● 本文:
- - -
インタビュー

坐骨神経痛とは。神経に沿って起こる痛みの総称

坐骨神経痛とは。神経に沿って起こる痛みの総称
福井 康之 先生

国際医療福祉大学塩谷病院 元院長

福井 康之 先生

この記事の最終更新は2016年01月05日です。

坐骨神経痛という言葉は、腰痛に悩んでいる方なら一度は聞いたことがあるのではないでしょうか。2,000例以上の豊富な脊椎手術経験を持ち、多くの患者さんの痛みと向き合ってこられた腰痛・坐骨神経痛の名医、福井康之先生にお話をうかがいました。

私たちの身体のなかで、脊髄から枝のように全身に伸びている神経を末梢神経といいます。坐骨神経はそのなかでも最も太く、長い神経です。お尻から太ももの後ろ側を通り、ふくらはぎや足先へとつながっています。坐骨神経痛とは、この神経に沿ってお尻から脚にかけて起こる痛みの総称、すなわち症状名であり、何かひとつの疾患をあらわす病名ではありません。

痛みは左右いずれか片側だけに起こることが多いのですが、左右両方に痛みを感じる場合もあります。具体的な症状には下記のようなものがあります。

  • 座っているときにお尻がジーンと痛くなり、立って歩くと少し楽になる。
  • 座っているとき・横になっているときは何も症状がないが、立ち上がって歩くと、お尻から太ももの裏側や外側にかけて痛くなる。
  • 姿勢に関係なく、常にお尻からふくらはぎにかけて痛みを感じ、立ったり歩いたりすると痛みが増す。
  • しばらく立ったり、歩いたりすると腰から脚が痛くなって歩けなくなり、そして少し腰をかがめて休めば、痛みがおさまってまた歩けるようになる。(痛みが発症する際は苦痛をともない、日常生活に大きな支障をきたします。後述する腰部脊柱管狭窄症に特徴的な症状で間欠跛行(かんけつはこう)といいます)

坐骨神経痛の原因には色々ありますが、脊椎疾患では腰部椎間板ヘルニアと腰部脊柱管狭窄症が二大疾患として挙げられます。(詳細は『坐骨神経痛の原因』

まず詳細な問診を行います。脊椎以外の内科疾患の有無、特に糖尿病高血圧や血管疾患の有無を確認することは重要です。家族に脊椎疾患で手術を受けた方がいるか、家族歴の確認も大事な診断材料となります。排尿排便機能に関しては、患者さんが自己申告しにくい面があるので、医師から尋ねてあげるようにします。

次に診察では以下の項目をチェックします。

  • 脊椎全体のアライメント(椎骨の配列)
  • 痛みの部位
  • 筋力
  • 知覚
  • 反射下肢伸展挙上テスト(腰部椎間板ヘルニアの際には仰向けに寝て脚をまっすぐに伸ばしたまま上にあげていくと、途中で痛みのため脚があがらなくなり、垂直まで持っていくことができません。この状態を「下肢伸展挙上テスト陽性」といいます)
 
下肢伸展挙上テスト

また、画像診断では次の3種類の検査が行われます。

レントゲン(単純X線)撮影検査

脊椎の変形の程度、彎曲(わんきょく)異常や腰椎すべりの有無を調べます。また、椎間腔(椎間の空き具合)から軟骨組織の変性の度合いを判断します。

MRI検査

核磁気共鳴断層撮影によって脊髄神経や椎間板など、単純X線で見ることのできない組織を画像化できます。

脊髄造影検査

脊髄腔に造影剤を入れてレントゲン動態撮影を行い、単純X線では写すことのできない脊髄神経の圧迫状態を調べます。CT(コンピューター断層撮影)を併用することでより正確な診断が可能になります。
- - -
[保存済みデータ項目]
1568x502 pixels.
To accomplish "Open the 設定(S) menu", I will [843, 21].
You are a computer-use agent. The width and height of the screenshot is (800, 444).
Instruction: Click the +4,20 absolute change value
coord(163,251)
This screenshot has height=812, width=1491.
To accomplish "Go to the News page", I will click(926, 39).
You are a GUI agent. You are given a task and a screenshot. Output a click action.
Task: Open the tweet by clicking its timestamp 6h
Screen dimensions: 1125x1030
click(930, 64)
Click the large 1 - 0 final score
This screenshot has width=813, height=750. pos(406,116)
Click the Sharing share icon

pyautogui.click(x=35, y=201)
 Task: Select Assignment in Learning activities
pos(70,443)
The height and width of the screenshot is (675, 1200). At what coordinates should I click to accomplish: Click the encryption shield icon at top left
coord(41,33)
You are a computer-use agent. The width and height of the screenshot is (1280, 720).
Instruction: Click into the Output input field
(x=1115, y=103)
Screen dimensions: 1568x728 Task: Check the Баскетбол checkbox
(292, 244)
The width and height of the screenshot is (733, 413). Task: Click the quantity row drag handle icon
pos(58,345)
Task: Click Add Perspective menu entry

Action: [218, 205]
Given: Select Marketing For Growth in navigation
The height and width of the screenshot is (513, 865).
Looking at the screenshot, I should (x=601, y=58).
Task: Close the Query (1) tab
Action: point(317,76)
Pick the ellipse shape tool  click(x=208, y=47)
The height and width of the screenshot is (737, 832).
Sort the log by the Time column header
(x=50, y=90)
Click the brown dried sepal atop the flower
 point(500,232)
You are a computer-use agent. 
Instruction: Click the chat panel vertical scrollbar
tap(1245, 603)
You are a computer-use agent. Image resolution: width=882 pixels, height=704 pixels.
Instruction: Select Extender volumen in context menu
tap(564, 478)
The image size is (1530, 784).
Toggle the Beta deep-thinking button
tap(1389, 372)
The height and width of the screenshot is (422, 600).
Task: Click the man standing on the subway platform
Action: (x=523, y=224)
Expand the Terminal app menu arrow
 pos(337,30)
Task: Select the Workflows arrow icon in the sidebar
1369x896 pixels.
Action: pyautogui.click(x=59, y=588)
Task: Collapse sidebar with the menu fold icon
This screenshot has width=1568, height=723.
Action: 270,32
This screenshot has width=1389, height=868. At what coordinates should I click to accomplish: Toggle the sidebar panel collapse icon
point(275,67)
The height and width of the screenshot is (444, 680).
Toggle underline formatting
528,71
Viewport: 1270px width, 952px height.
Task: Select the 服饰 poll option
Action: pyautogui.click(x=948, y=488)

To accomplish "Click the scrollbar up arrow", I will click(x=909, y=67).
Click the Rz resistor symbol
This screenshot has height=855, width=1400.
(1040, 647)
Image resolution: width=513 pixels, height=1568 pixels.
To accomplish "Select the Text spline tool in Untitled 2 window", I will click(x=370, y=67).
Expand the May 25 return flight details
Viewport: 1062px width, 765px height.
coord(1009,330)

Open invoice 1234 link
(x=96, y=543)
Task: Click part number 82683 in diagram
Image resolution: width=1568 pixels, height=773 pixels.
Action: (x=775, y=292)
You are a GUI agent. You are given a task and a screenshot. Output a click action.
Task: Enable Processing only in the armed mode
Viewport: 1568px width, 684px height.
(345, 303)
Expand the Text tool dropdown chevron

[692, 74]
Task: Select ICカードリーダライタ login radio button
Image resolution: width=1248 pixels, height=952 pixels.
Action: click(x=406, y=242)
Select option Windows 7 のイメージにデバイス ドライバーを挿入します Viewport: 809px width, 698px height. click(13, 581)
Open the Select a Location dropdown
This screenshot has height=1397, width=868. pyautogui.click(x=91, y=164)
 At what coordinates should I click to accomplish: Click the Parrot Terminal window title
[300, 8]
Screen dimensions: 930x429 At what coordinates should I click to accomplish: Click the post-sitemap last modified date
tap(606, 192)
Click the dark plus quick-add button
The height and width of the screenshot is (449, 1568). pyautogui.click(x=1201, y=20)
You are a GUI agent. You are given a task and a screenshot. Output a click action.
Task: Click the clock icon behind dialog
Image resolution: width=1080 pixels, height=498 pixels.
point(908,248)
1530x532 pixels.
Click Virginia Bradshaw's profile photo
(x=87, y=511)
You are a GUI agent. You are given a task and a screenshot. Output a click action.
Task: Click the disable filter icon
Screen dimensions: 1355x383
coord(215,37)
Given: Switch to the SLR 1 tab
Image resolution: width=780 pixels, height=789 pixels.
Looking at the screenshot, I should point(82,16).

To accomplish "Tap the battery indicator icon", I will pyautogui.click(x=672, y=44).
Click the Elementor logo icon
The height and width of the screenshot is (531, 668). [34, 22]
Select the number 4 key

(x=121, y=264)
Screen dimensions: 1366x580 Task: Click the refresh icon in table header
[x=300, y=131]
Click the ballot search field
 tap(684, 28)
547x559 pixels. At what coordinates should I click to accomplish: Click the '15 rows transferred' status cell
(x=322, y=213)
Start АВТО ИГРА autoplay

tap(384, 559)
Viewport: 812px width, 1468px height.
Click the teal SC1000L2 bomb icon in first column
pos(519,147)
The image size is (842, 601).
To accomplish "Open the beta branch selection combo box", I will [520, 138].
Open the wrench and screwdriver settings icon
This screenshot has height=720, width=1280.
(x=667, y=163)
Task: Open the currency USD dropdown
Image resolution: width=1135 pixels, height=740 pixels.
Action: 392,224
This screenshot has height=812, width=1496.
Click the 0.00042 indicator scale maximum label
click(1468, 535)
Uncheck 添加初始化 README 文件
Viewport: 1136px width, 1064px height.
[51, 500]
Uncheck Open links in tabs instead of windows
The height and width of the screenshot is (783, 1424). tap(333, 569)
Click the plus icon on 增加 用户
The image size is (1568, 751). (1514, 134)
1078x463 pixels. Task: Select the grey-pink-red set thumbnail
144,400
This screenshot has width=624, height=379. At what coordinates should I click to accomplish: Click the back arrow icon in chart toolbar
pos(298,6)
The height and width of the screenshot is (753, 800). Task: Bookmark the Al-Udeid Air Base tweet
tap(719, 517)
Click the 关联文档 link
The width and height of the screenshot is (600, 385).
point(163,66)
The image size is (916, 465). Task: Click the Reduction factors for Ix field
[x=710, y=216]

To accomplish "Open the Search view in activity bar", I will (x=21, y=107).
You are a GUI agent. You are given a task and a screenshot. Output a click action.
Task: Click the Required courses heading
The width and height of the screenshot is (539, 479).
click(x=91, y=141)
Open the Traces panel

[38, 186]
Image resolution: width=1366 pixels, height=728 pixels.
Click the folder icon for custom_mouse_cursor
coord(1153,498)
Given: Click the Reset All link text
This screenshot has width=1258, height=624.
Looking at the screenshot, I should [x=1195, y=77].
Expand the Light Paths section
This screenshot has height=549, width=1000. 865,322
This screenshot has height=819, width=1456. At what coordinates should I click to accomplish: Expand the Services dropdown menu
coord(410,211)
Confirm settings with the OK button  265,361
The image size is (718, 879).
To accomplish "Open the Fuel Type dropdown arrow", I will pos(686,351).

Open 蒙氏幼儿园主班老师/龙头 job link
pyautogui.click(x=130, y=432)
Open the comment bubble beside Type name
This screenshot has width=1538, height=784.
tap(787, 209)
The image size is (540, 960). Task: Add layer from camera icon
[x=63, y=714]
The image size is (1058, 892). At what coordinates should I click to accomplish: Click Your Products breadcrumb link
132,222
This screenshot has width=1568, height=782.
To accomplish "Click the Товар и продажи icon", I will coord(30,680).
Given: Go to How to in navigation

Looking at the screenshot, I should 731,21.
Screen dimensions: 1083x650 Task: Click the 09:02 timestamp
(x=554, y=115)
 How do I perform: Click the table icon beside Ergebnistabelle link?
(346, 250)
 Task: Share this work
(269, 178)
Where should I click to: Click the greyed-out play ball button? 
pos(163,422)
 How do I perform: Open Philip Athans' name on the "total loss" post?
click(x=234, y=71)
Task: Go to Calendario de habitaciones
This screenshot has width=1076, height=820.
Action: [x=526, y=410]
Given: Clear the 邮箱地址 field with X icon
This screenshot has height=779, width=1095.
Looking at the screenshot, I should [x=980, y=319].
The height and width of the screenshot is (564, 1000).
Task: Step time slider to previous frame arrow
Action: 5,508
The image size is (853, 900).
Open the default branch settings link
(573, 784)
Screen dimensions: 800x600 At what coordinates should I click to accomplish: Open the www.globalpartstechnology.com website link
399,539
- - -
● 作業内容:
**a)** 坐骨神経痛の本文で、脊椎疾患のうち坐骨神経痛の原因となる二大疾患として挙げられているものは何ですか。
**b)** 坐骨神経痛の本文から、「坐骨神経痛という言葉は、腰痛」から「かんけつはこう)といいます)」までをそのまま書き写してください。

● 回答:
**a)** 腰部椎間板ヘルニアと腰部脊柱管狭窄症です。

**b)**
坐骨神経痛という言葉は、腰痛に悩んでいる方なら一度は聞いたことがあるのではないでしょうか。2,000例以上の豊富な脊椎手術経験を持ち、多くの患者さんの痛みと向き合ってこられた腰痛・坐骨神経痛の名医、福井康之先生にお話をうかがいました。

私たちの身体のなかで、脊髄から枝のように全身に伸びている神経を末梢神経といいます。坐骨神経はそのなかでも最も太く、長い神経です。お尻から太ももの後ろ側を通り、ふくらはぎや足先へとつながっています。坐骨神経痛とは、この神経に沿ってお尻から脚にかけて起こる痛みの総称、すなわち症状名であり、何かひとつの疾患をあらわす病名ではありません。

痛みは左右いずれか片側だけに起こることが多いのですが、左右両方に痛みを感じる場合もあります。具体的な症状には下記のようなものがあります。

  • 座っているときにお尻がジーンと痛くなり、立って歩くと少し楽になる。
  • 座っているとき・横になっているときは何も症状がないが、立ち上がって歩くと、お尻から太ももの裏側や外側にかけて痛くなる。
  • 姿勢に関係なく、常にお尻からふくらはぎにかけて痛みを感じ、立ったり歩いたりすると痛みが増す。
  • しばらく立ったり、歩いたりすると腰から脚が痛くなって歩けなくなり、そして少し腰をかがめて休めば、痛みがおさまってまた歩けるようになる。(痛みが発症する際は苦痛をともない、日常生活に大きな支障をきたします。後述する腰部脊柱管狭窄症に特徴的な症状で間欠跛行(かんけつはこう)といいます)